*Task directions*:
Every line that appears in the listing is to be set down verbatim.
─── Available records
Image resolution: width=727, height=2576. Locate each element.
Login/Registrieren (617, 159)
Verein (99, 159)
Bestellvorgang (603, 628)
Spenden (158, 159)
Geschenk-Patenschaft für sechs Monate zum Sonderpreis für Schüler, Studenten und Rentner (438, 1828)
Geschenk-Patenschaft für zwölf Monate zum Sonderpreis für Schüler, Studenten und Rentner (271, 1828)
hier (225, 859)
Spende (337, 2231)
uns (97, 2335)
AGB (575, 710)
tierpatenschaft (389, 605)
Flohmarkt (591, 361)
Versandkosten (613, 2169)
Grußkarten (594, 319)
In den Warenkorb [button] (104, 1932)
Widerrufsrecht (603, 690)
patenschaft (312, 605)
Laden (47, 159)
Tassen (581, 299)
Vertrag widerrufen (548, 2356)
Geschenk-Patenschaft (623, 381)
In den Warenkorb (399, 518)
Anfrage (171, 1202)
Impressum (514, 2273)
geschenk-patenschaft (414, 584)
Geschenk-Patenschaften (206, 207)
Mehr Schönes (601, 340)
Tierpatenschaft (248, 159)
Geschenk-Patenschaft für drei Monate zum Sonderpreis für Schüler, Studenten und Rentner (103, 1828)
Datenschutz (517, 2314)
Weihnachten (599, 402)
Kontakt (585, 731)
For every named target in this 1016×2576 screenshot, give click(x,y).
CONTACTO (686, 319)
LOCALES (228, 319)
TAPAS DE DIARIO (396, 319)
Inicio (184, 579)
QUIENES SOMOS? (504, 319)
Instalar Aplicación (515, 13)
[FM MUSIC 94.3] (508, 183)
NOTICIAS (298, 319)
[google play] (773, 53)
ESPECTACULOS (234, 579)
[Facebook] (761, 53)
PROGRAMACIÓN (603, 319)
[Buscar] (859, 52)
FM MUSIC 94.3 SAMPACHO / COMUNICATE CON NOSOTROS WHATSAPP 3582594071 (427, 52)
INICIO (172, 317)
──────
*Answer to this task*:
Image resolution: width=727, height=2576. Locate each element.
Login/Registrieren (617, 159)
Verein (99, 159)
Bestellvorgang (603, 628)
Spenden (158, 159)
Geschenk-Patenschaft für sechs Monate zum Sonderpreis für Schüler, Studenten und Rentner (438, 1828)
Geschenk-Patenschaft für zwölf Monate zum Sonderpreis für Schüler, Studenten und Rentner (271, 1828)
hier (225, 859)
Spende (337, 2231)
uns (97, 2335)
AGB (575, 710)
tierpatenschaft (389, 605)
Flohmarkt (591, 361)
Versandkosten (613, 2169)
Grußkarten (594, 319)
In den Warenkorb [button] (104, 1932)
Widerrufsrecht (603, 690)
patenschaft (312, 605)
Laden (47, 159)
Tassen (581, 299)
Vertrag widerrufen (548, 2356)
Geschenk-Patenschaft (623, 381)
In den Warenkorb (399, 518)
Anfrage (171, 1202)
Impressum (514, 2273)
geschenk-patenschaft (414, 584)
Geschenk-Patenschaften (206, 207)
Mehr Schönes (601, 340)
Tierpatenschaft (248, 159)
Geschenk-Patenschaft für drei Monate zum Sonderpreis für Schüler, Studenten und Rentner (103, 1828)
Datenschutz (517, 2314)
Weihnachten (599, 402)
Kontakt (585, 731)
For every named target in this 1016×2576 screenshot, give click(x,y).
CONTACTO (686, 319)
LOCALES (228, 319)
TAPAS DE DIARIO (396, 319)
Inicio (184, 579)
QUIENES SOMOS? (504, 319)
Instalar Aplicación (515, 13)
[FM MUSIC 94.3] (508, 183)
NOTICIAS (298, 319)
[google play] (773, 53)
ESPECTACULOS (234, 579)
[Facebook] (761, 53)
PROGRAMACIÓN (603, 319)
[Buscar] (859, 52)
FM MUSIC 94.3 SAMPACHO / COMUNICATE CON NOSOTROS WHATSAPP 3582594071 (427, 52)
INICIO (172, 317)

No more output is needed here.